#### Records supplied
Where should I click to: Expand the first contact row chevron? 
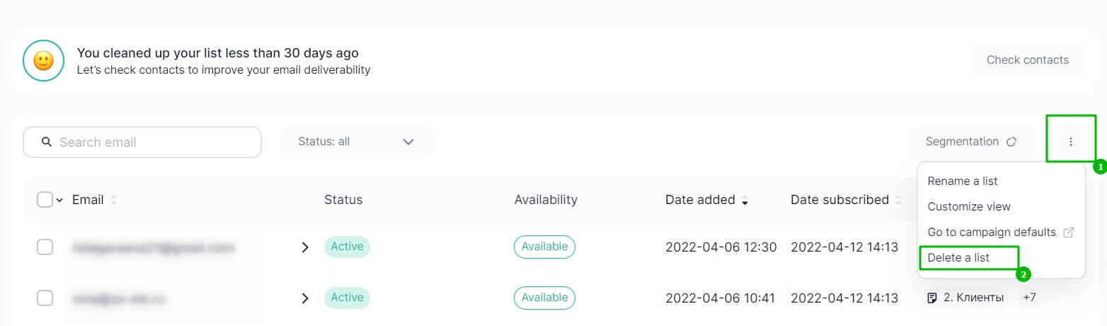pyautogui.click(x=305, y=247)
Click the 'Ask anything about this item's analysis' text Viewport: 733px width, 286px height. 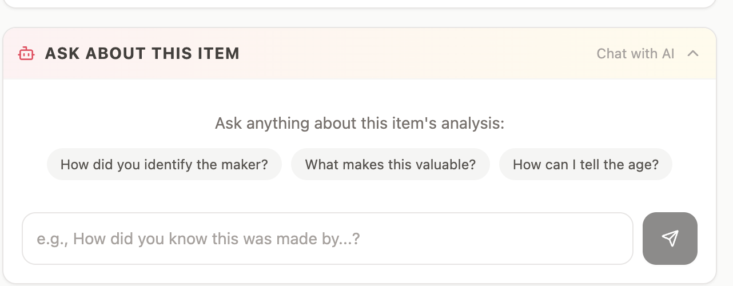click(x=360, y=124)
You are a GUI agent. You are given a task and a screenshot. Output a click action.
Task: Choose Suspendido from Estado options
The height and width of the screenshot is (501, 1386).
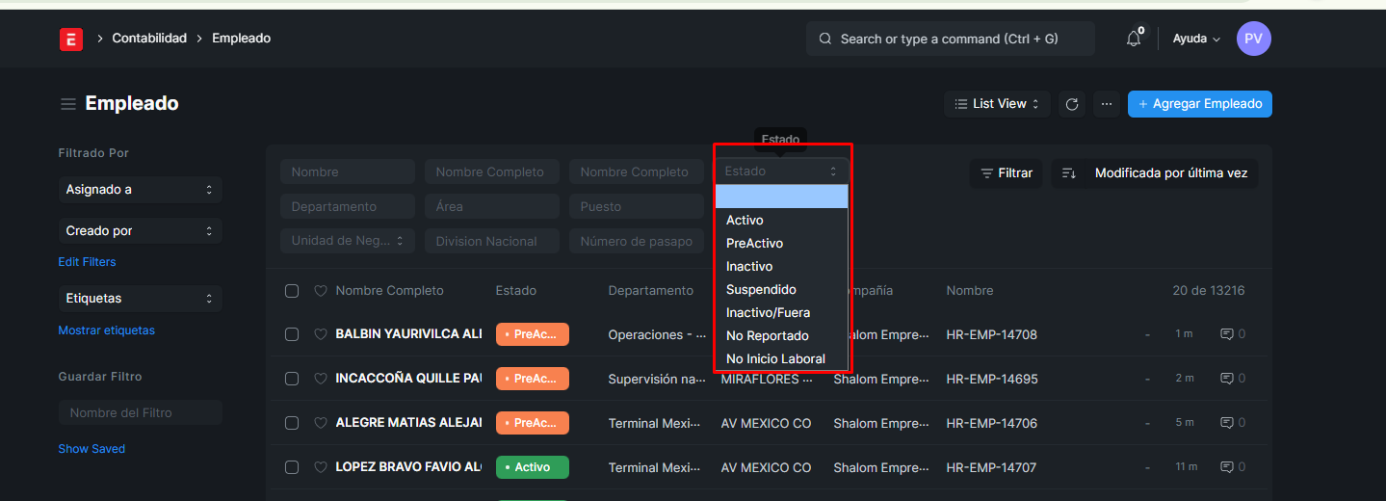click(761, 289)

==

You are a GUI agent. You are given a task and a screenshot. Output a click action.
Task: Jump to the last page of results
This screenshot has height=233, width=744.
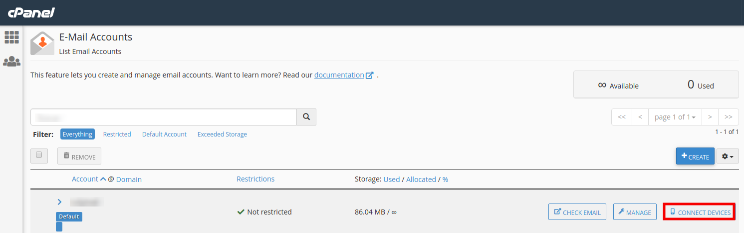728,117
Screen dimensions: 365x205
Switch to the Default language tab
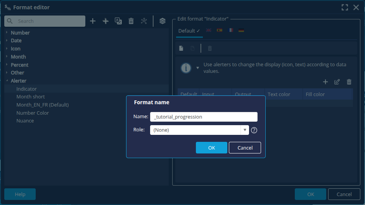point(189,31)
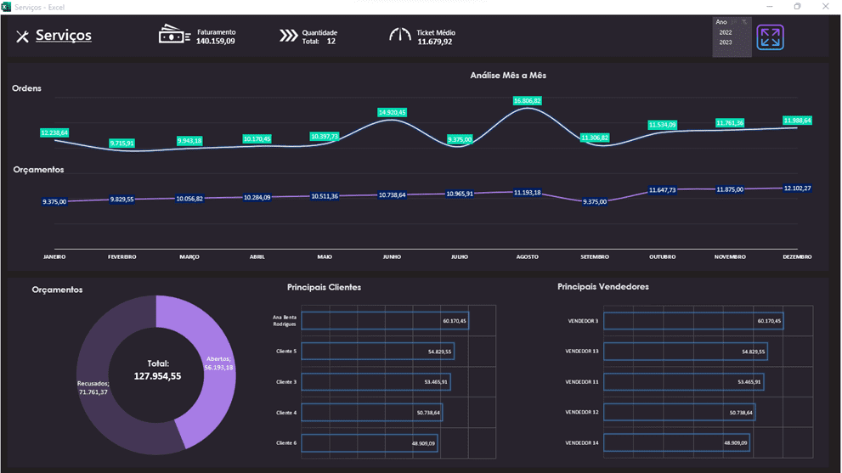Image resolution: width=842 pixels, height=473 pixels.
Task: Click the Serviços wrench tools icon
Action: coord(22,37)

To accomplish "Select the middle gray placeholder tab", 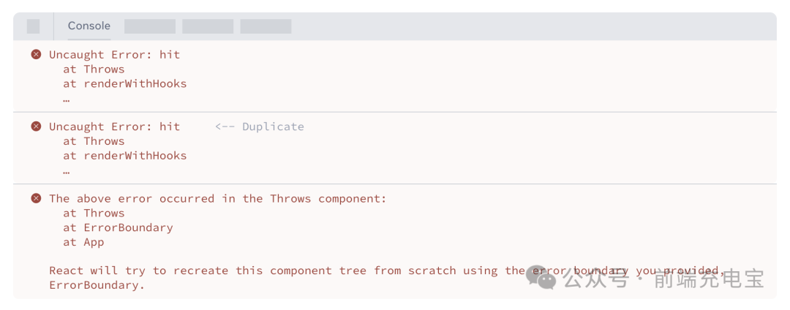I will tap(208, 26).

#### Task brief
Select every line in the items above that contains the string "screenshot", matching case exactly.

#### Solution to the exercise
You are a GUI agent. You are given a task and a screenshot. Output a click action.
The height and width of the screenshot is (501, 1386).
You are a GUI agent. You are given a task and a screenshot. Output a click action.
This screenshot has height=233, width=744.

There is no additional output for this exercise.